## Thanks to this kernel:

1. https://www.kaggle.com/fabiendaniel/elo-world
2. https://www.kaggle.com/mfjwr1/simple-lightgbm-without-blending

In [None]:
import numpy as np 
import pandas as pd 
import matplotlib.pyplot as plt
import seaborn as sns
import lightgbm as lgb
from sklearn.model_selection import KFold
import warnings
import time
import sys
import datetime
import matplotlib.pyplot as plt
import seaborn as sns
from sklearn.metrics import mean_squared_error
from sklearn.linear_model import BayesianRidge
warnings.simplefilter(action='ignore', category=FutureWarning)

from contextlib import contextmanager
from pandas.core.common import SettingWithCopyWarning
import gc
from tqdm import tqdm_notebook
warnings.simplefilter(action='ignore', category=SettingWithCopyWarning)
warnings.simplefilter(action='ignore', category=FutureWarning)

In [None]:
FEATS_EXCLUDED = ['first_active_month', 'target', 'card_id', 'outliers',
                  'hist_purchase_date_max', 'hist_purchase_date_min', 'hist_card_id_size',
                  'new_purchase_date_max', 'new_purchase_date_min', 'new_card_id_size',
                  'OOF_PRED', 'month_0']
@contextmanager
def timer(title):
    t0 = time.time()
    yield
    print("{} - done in {:.0f}s".format(title, time.time() - t0))

# rmse
def rmse(y_true, y_pred):
    return np.sqrt(mean_squared_error(y_true, y_pred))

# One-hot encoding for categorical columns with get_dummies
def one_hot_encoder(df, nan_as_category = True):
    original_columns = list(df.columns)
    categorical_columns = [col for col in df.columns if df[col].dtype == 'object']
    df = pd.get_dummies(df, columns= categorical_columns, dummy_na= nan_as_category)
    new_columns = [c for c in df.columns if c not in original_columns]
    return df, new_columns
    
# Display/plot feature importance
def display_importances(feature_importance_df_):
    cols = feature_importance_df_[["feature", "importance"]].groupby("feature").mean().sort_values(by="importance", ascending=False)[:40].index
    best_features = feature_importance_df_.loc[feature_importance_df_.feature.isin(cols)]

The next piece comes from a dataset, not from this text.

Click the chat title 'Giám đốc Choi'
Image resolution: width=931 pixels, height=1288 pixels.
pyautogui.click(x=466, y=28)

    plt.figure(figsize=(8, 10))
    sns.barplot(x="importance", y="feature", data=best_features.sort_values(by="importance", ascending=False))
    plt.title('LightGBM Features (avg over folds)')
    plt.tight_layout()
    plt.savefig('lgbm_importances.png')
    
def reduce_mem_usage(df, verbose=True):
    numerics = ['int16', 'int32', 'int64', 'float16', 'float32', 'float64']
    start_mem = df.memory_usage().sum() / 1024**2    
    for col in df.columns:
        col_type = df[col].dtypes
        if col_type in numerics:
            c_min = df[col].min()
            c_max = df[col].max()
            if str(col_type)[:3] == 'int':
                if c_min > np.iinfo(np.int8).min and c_max < np.iinfo(np.int8).max:
                    df[col] = df[col].astype(np.int8)
                elif c_min > np.iinfo(np.int16).min and c_max < np.iinfo(np.int16).max:
                    df[col] = df[col].astype(np.int16)
                elif c_min > np.iinfo(np.int32).min and c_max < np.iinfo(np.int32).max:
                    df[col] = df[col].astype(np.int32)
                elif c_min > np.iinfo(np.int64).min and c_max < np.iinfo(np.int64).max:
                    df[col] = df[col].astype(np.int64)  
            else:
                if c_min > np.finfo(np.float16).min and c_max < np.finfo(np.float16).max:
                    df[col] = df[col].astype(np.float16)
                elif c_min > np.finfo(np.float32).min and c_max < np.finfo(np.float32).max:
                    df[col] = df[col].astype(np.float32)
                else:
                    df[col] = df[col].astype(np.float64)    
    end_mem = df.memory_usage().sum() / 1024**2
    if verbose: print('Mem. usage decreased to {:5.2f} Mb ({:.1f}% reduction)'.format(end_mem, 100 * (start_mem - end_mem) / start_mem))
    return df

In [None]:
%%time
# load csv
def load_data():
    train_df = pd.read_csv('../input/elo-blending/train_feature.csv')
    test_df = pd.read_csv('../input/elo-blending/test_feature.csv')
    display(train_df.head())
    display(test_df.head())
    print(train_df.shape,test_df.shape)
    train = pd.read_csv('../input/elo-merchant-category-recommendation/train.csv', index_col=['card_id'])
    test = pd.read_csv('../input/elo-merchant-category-recommendation/test.csv', index_col=['card_id'])
    train_df['card_id'] = train.index
    test_df['card_id'] = test.index
    train_df.index = train_df['card_id']
    test_df.index = test_df['card_id']
    display(train_df.head())
    display(test.head())
    print(train.shape,test.shape)
    del train,test    
    return (train_df,test_df)

print(gc.collect())

In [None]:
# train_df,test_df = load_data()

In [None]:
boosting = ["goss","dart"]
boosting[0],boosting[1]

In [None]:
%%time

boosting = ["goss","dart"]
# LightGBM GBDT with KFold or Stratified KFold
def kfold_lightgbm(train_df, test_df, num_folds, stratified = False, boosting = boosting[0]):
    print("Starting LightGBM. Train shape: {}, test shape: {}".format(train_df.shape, test_df.shape))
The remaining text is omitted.